During the rehearsal, McDowell says things like "Tracy, whatcha got?," while graphics refer to the "Breaking Biz Desk."

Cavuto harks back to the 1996 launch of Fox News, when he would tell his staff not to lead off his show with whatever CNBC's big story was. But while few took Fox seriously at the time, he says, "there's a bit more pressure now because we're a far better-known organization."

Who is the target audience? "My wife is not a business news junkie at all," Cavuto says. "She's good at shopping for bargains, but she's not riveted by this stuff. I always think, how can I reach out to her, or to her mom?"

Perhaps the key intangible is whether the start-up channel can find the niche that Fox News did a decade ago, one that few thought existed at the time. By positioning his network as an alternative to the media establishment and dubbing it "fair and balanced," Ailes, a former Republican strategist, appealed to a largely conservative audience. His future stars, such as Bill O'Reilly and Sean Hannity, were little known at the time.
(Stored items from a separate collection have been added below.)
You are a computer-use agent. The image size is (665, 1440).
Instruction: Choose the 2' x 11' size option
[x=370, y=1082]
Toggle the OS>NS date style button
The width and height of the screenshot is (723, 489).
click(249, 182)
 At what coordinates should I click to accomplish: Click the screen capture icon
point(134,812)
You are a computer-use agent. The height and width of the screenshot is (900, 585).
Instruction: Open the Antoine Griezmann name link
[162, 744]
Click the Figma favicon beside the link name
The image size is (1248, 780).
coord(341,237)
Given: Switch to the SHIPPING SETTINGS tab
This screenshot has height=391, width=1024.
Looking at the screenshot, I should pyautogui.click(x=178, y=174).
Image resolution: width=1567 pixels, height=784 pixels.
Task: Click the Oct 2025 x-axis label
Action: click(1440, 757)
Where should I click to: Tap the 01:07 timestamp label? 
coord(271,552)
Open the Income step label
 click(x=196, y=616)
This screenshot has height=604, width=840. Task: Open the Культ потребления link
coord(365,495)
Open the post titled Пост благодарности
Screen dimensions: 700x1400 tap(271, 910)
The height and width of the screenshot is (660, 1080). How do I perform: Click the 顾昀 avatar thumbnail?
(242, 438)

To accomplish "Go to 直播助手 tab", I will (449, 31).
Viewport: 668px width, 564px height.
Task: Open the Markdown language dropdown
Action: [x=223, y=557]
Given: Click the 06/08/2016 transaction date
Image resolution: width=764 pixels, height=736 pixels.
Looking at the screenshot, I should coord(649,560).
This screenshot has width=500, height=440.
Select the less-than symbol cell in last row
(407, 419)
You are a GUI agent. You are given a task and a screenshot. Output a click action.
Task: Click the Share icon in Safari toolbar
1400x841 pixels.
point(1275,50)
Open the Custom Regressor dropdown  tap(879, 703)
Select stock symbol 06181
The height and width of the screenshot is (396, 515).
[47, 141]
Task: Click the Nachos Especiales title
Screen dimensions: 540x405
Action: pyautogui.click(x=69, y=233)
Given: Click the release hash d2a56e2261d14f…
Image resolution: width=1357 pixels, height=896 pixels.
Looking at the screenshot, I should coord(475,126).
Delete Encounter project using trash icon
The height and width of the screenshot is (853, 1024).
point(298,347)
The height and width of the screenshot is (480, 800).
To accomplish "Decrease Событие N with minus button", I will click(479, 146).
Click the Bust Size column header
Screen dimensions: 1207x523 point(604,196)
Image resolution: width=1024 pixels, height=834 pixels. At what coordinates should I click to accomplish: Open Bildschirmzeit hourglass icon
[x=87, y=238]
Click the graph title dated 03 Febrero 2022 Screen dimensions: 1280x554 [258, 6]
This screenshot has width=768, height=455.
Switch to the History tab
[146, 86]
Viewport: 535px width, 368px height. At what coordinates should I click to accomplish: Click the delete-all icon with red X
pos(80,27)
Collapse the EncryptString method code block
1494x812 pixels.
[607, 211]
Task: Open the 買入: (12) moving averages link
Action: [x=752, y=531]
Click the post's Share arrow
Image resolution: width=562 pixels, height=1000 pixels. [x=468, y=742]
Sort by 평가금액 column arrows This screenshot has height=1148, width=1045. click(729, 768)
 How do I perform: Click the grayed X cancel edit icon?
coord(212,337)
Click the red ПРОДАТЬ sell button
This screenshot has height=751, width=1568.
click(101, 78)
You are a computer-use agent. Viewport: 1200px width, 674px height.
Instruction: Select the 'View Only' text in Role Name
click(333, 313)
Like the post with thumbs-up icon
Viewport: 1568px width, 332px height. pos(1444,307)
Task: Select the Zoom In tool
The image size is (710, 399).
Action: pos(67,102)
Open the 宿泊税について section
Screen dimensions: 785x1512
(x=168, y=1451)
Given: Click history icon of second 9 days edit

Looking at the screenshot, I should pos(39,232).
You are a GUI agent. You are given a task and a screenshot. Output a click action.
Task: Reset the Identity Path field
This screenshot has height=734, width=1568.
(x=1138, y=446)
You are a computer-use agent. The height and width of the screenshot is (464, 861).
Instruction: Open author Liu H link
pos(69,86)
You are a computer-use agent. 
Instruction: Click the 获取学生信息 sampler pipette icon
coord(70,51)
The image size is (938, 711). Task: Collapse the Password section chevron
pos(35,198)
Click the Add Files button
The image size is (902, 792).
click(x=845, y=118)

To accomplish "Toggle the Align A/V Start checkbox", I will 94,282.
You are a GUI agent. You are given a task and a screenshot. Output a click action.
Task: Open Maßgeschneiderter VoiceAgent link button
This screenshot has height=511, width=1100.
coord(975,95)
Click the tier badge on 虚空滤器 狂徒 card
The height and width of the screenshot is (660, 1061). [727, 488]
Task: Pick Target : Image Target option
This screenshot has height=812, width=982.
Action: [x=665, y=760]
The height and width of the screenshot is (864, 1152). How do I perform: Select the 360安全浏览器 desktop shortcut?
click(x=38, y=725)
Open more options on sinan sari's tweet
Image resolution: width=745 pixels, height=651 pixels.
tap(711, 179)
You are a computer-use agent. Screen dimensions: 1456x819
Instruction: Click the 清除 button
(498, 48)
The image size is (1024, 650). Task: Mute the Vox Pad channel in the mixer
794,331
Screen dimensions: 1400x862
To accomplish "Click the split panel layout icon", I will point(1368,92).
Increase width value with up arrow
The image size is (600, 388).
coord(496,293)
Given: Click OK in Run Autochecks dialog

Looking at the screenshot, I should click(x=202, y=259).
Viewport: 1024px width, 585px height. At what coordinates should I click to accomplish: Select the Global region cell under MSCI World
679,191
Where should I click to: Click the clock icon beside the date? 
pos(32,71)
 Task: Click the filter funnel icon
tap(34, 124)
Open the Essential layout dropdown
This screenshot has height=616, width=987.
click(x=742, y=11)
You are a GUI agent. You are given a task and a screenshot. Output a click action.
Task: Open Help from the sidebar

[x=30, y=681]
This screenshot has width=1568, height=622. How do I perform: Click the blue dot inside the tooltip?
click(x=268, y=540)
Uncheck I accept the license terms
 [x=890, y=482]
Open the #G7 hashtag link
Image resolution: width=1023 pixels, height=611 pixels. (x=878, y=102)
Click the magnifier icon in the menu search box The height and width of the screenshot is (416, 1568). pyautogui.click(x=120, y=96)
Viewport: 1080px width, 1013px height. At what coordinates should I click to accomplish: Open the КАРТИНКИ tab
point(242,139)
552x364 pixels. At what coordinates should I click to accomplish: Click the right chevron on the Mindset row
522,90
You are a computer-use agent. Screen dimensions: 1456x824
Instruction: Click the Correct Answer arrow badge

But is there an audience that sees a political imbalance in financial coverage? Murdoch told a conference in February that the new channel would be "more business-friendly than CNBC," and Ailes told the New York Times that "many times I've seen things on CNBC where they are not as friendly to corporations and profits as they should be."

Fox executives say they cannot survive by simply stealing a slice of CNBC's audience. Instead, they say, they must attract viewers who haven't been drawn to business coverage.

"We'll make mistakes," Magee says. "We'll make lots of mistakes. We're starting a lot of shows from scratch. Some of them I hope will work, some of them I know won't."

But, he adds, "we don't want to be CNBC's little brother. We want our own look and feel."